Over the past five years the Chicago White Sox (78-84) have had one winning season. That was in 2012 when they went 85-77 and finished second in the AL Central. Since that season, they have averaged just 72.5 wins per year finishing no higher than third. In the off-season, the White Sox traded five-time All-Star starter Chris Sale to the Red Sox for four prospects. They then sent centerfielder Adam Eaton to the Nationals for three, young righthanders. What our 2017 Chicago White Sox preview determines is the Sox are looking towards the future and that does not bode well for a strong finish this season.
With Sale gone, it looks like Jose Qunitana (L, 13-12 W/L, 3.20 ERA) will be the primary starter for the White Sox. He’s a solid starter who can throw strikes and keep the ball in the park. It’s thought that Carlos Rodon (L, 9-10 W/L, 4.04 ERA) could be due for a big step forward. Last season, he went 7-2 with a 3.20 ERA in his last 11 starts. James Shields (R, 2-7 W/L, 4.28 ERA) has shown marked decline over the past few seasons, and is a worrisome starter. Miguel Gonzalez (R, 5-8 W/L, 3.73 ERA) is also a questionable commodity as he continues to see his velocity decrease. Lefty Derek Holland, a free agent from the Rangers, will certainly be in the rotation. Last season, he was 7-9 with a 4.95 ERA.
Closer David Robertson (R, 5-3 W/L, 3.47 ERA, 37 SV) placed 19th amongst 23 pitchers who has 60 or more save opportunities over the past three seasons. Last season, he saw his walks per nine innings go to 4.6, which was more than double his mark in 2015 (1.8). Also, his strikeouts declined. Nate Jones (R, 5-3 W/L. 2.29 ERA) did prove to be a solid setup man. He’s got excellent velocity. He pitched 70.2 innings last season and struck out 80 while walking 15. In 2016, Michael Ynoa (R, 1-0 W/L, 3.00 ERA) struck out 30 in 30 innings. He may get more work.
Hitting and Fielding
Here’s something worth noting. Overall, the White Sox were average when it came to hitting. The AL batting average was .257, as was the team’s. Other averages that were close include OBP .317 for the team and .321 for the league and OPS .727 team and .744 league. Their stolen base total of 77 matched the league’s exactly.

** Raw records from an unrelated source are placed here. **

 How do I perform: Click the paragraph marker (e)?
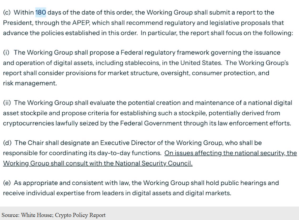[7, 183]
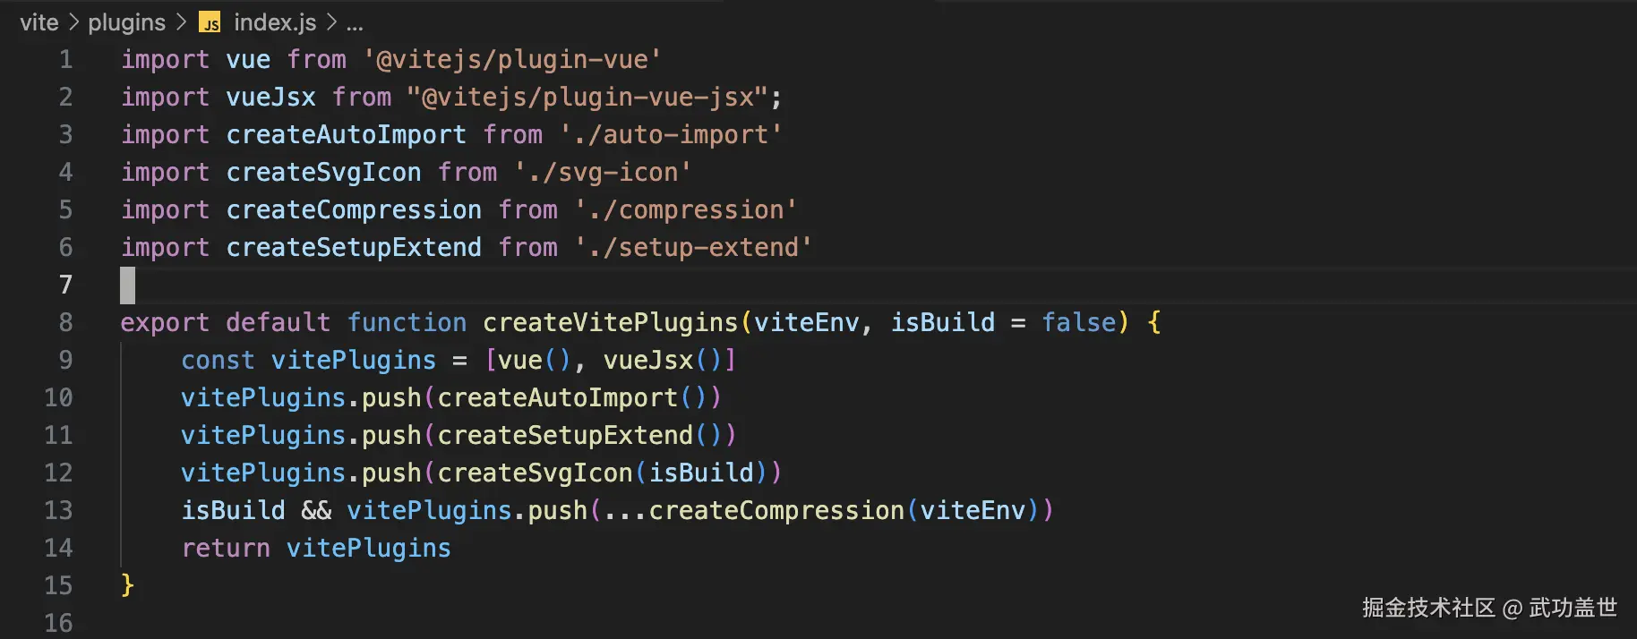The width and height of the screenshot is (1637, 639).
Task: Click line number 8 in gutter
Action: [65, 323]
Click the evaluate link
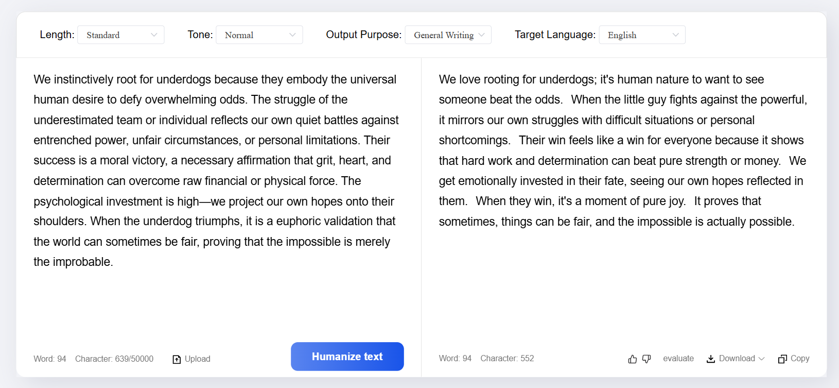839x388 pixels. [678, 359]
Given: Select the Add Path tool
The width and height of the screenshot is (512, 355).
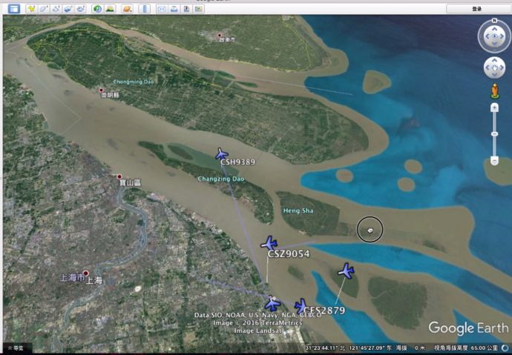Looking at the screenshot, I should point(56,9).
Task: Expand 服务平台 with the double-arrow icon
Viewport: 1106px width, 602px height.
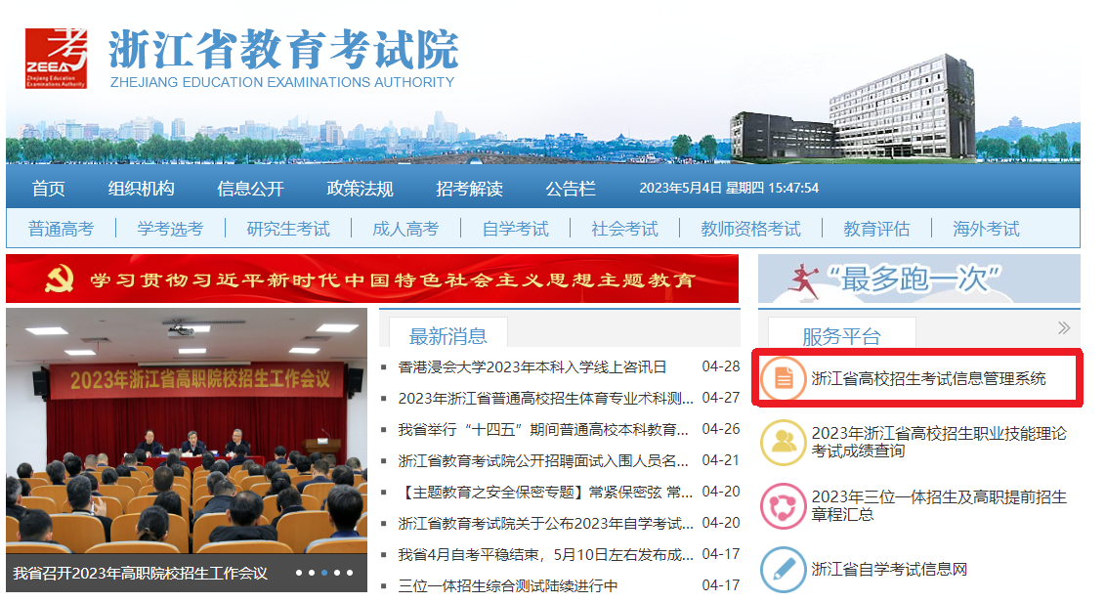Action: [1064, 328]
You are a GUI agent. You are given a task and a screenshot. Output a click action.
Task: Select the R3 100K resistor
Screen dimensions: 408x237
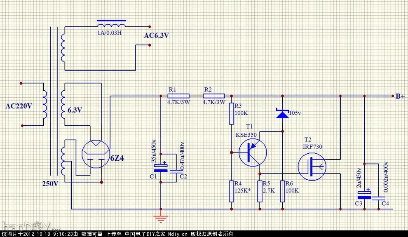231,114
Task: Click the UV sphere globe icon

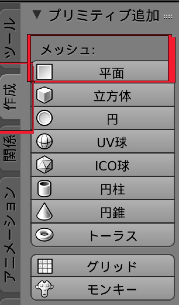Action: click(44, 142)
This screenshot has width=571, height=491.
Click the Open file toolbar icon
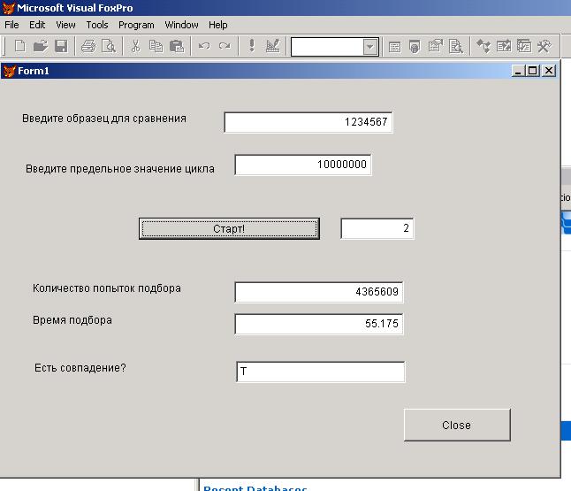tap(40, 46)
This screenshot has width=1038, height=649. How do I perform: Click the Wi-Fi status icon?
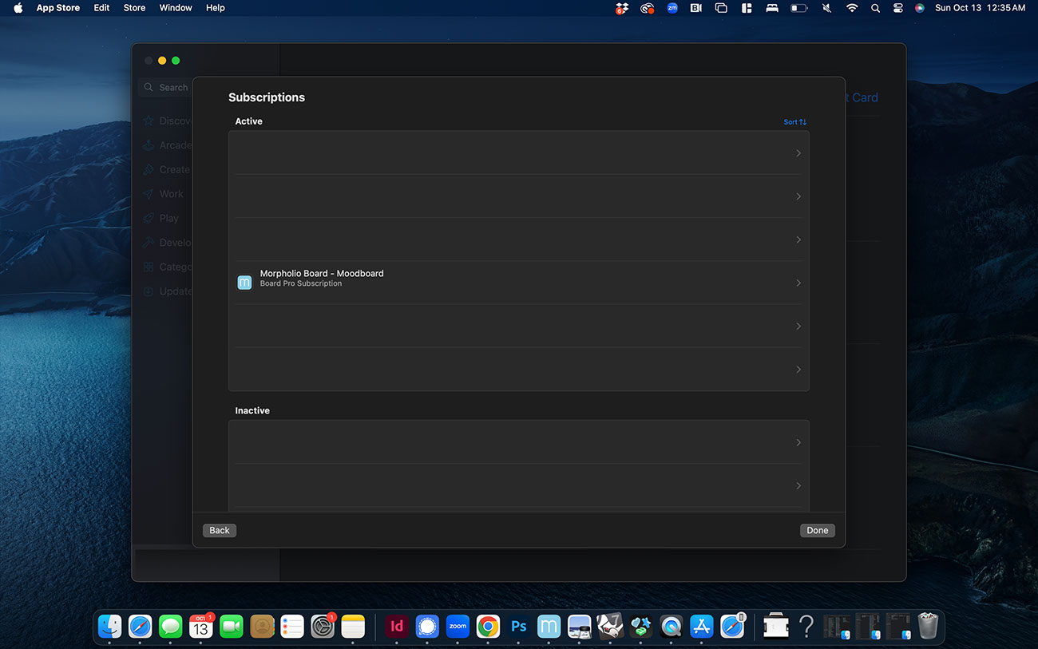pyautogui.click(x=852, y=8)
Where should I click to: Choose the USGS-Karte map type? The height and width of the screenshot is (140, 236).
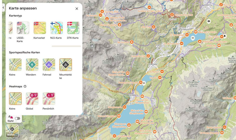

In terms of hitting, shortstop Tim Anderson (.283 BA, 9 HR, 30 RBI) played 99 games last season and was impressive. He needs to be more attentive to the strike zone and cut down on his strikeouts, which totaled 117. There are a few guys who can play second. We expect Tyler Saladino (.283 BA, 8 HR, 38 RBI) to get the nod. He’s a solid fielder with good speed. At first, Jose Abreu (.293 BA, 25 HR, 100 RBI) has good power, as does third baseman Todd Frazier (.225 BA, 40 HR, 98 RBI). At this point, DH prospects are slim, as are those in the catching ranks.
Melky Cabrera (.296 BA, 14 HR, 86 RBI), in left field, is a good hitter. Centerfielder Charles Tilson could be a force if his hamstring has healed. He played one game last season. Right field is a big question as Rymer Liriano comes back from a spring training injury he sustained last year and rookie Jason Coats, who hit .330 in AAA last season, gets a chance to become an everyday player.
Coaching and Management
With so many question marks, manager Rick Renteria has a lot to do. He was bench coach last season and replaces Robin Ventura who proved to be ineffective. GM Rick Hahn, who replaced Kenny Williams in 2012, will need to continue to make some deals and be involved in player development. Might this team look a lot different by midseason? .
2017 Chicago White Sox Preview Final Word
When you get rid of players like Sale and Eaton for so many prospects that sends a very clear message that you’re looking towards the future. It appears as if the White Sox will have a tough year ahead of them, but it should be one of growth, including for Renteria. Let’s see how this team is doing in about two more seasons. Our 2017 Chicago White Sox preview sees this team as struggling but growing.